There were real heroes (at least for the kids) on TV then, too. Hopalong, Matt Dillon, Superman (without the sexual angle) and on and on. Clean living and straight arrows. There were no junkie detectives, no mentally confused sex crime solvers, no cops hampered about who were the real bad guys, nor what they were guilty of. (You know, like it is in real life.)
We survived without shows that had guests fist fighting for the slack jawed audience's pleasure. All shows insisted that featured players use the mid-west accent because that was most easily understood by the vast majority of Americans. There was no hope of success for TV that ignored easily understood English.
Yes, there were mediocre shows (a head of the FCC once called television a "vast wasteland" in a formal speech to Congress). For the most part, these survived one season only. Shows that had valid morality to teach in a palatable manner lasted for a number of seasons.
An interesting article:
The state of Maine gave a test to about 15,000 eighth-graders to assess their writing skills, including their ability to form a logical position.

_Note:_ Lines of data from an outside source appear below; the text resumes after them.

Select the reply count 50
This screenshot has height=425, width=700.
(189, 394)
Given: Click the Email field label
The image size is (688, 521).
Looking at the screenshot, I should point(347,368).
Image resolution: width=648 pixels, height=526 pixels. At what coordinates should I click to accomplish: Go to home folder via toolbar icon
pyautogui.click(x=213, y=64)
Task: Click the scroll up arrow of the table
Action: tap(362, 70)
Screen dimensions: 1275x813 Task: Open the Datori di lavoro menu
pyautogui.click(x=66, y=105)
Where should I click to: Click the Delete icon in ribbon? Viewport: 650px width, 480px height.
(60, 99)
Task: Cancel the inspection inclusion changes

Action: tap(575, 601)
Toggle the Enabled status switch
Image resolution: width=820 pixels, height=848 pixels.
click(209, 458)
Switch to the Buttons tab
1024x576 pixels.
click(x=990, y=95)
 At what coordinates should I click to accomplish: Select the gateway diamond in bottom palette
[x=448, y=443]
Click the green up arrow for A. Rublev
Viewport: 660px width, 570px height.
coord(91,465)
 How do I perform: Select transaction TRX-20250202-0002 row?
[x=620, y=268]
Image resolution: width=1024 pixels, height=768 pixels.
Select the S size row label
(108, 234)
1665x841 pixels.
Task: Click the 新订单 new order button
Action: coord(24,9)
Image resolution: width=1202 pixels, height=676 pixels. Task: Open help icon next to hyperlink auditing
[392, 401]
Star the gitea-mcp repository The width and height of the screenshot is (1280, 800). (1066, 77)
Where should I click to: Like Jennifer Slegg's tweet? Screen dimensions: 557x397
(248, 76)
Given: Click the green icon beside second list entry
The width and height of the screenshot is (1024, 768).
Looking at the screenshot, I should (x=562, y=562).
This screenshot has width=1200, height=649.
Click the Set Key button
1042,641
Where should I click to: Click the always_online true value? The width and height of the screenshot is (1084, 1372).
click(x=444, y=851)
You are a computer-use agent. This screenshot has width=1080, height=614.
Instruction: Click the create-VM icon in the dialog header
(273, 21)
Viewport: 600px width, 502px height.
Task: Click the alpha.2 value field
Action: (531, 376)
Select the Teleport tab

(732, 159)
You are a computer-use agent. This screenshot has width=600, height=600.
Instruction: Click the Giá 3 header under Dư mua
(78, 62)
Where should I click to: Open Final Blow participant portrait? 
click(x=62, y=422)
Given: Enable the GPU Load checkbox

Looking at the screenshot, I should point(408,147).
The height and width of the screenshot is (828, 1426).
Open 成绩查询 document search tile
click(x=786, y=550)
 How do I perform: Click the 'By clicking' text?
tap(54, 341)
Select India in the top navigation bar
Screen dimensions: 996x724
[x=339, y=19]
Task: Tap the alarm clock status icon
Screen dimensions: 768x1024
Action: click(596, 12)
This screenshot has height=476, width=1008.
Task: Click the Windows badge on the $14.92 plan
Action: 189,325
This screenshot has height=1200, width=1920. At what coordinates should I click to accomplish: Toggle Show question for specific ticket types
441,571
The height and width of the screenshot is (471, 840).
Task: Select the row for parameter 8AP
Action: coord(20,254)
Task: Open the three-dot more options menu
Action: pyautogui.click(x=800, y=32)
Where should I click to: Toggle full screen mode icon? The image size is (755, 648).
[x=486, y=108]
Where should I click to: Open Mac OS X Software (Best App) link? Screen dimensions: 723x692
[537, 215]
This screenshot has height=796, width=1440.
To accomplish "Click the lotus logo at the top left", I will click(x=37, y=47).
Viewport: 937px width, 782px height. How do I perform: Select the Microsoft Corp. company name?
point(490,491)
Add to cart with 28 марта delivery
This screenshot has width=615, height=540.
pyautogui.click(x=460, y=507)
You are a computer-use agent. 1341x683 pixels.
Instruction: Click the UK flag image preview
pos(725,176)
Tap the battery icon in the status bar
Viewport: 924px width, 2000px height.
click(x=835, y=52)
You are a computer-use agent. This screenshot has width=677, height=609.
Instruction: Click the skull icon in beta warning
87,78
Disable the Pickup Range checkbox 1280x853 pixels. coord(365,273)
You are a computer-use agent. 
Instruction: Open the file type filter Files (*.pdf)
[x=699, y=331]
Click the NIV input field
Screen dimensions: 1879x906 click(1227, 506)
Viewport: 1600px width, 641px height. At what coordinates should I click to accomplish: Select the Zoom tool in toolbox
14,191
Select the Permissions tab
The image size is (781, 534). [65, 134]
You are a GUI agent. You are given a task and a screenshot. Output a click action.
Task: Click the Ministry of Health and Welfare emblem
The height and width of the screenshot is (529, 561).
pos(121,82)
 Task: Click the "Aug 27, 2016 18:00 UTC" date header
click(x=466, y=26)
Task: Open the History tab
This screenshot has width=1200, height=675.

When the state refused to release the results, a newspaper filed a Freedom of Information Act request and learned that 78 percent of the kids failed, which was 50 percent more than failed the test the previous year.
Maine's Department of Education explained the results were "inconclusive", and they discarded them because students reacted emotionally to the test.
"Kids got ticked off at the [question]," explained Education Commissioner Susan Gendron, "so it was not an accurate reflection of their writing skills." The essay-based test asked the students to support or refute the statement, "Television may have a negative impact on learning."
It is also a bit amazing how defense attorneys can, in one instance, claim their client was affected by all the violence on TV and in another case, claim their defendant just could not be affected by the TV violence. And win the respective cases. Somewhere, a big duh needs to be added to that.
But my very biggest gripe is about advertising on the one eyed monster. Seemingly not satisfied with 30% or more of the air time being taken up by commercials, now the stations are advertising throughout the shows we're trying to enjoy. They drop their obnoxious logos on the screen, then run an ad above or along side of it and the, gentle reader, have the nerve and crassness to stick another ad next to that conglomeration. A solid strip of advertising that, in my case make me resolve to NOT watch theadvertised show and have reservations about tuning that station in again. But the majority are doing that now. What part of "Quit trying to ruin my enjoyment of this show. Save your advertising for a specified slot."
And that goes for football, too. Keep your damned (sorry, Scarlett) ads for a proper place. It is time the American people rose up and in a loud voice screamed "I'm mad as hell and I'm not going to take it anymore!"
Where's Newton Minow now? We need someone like him.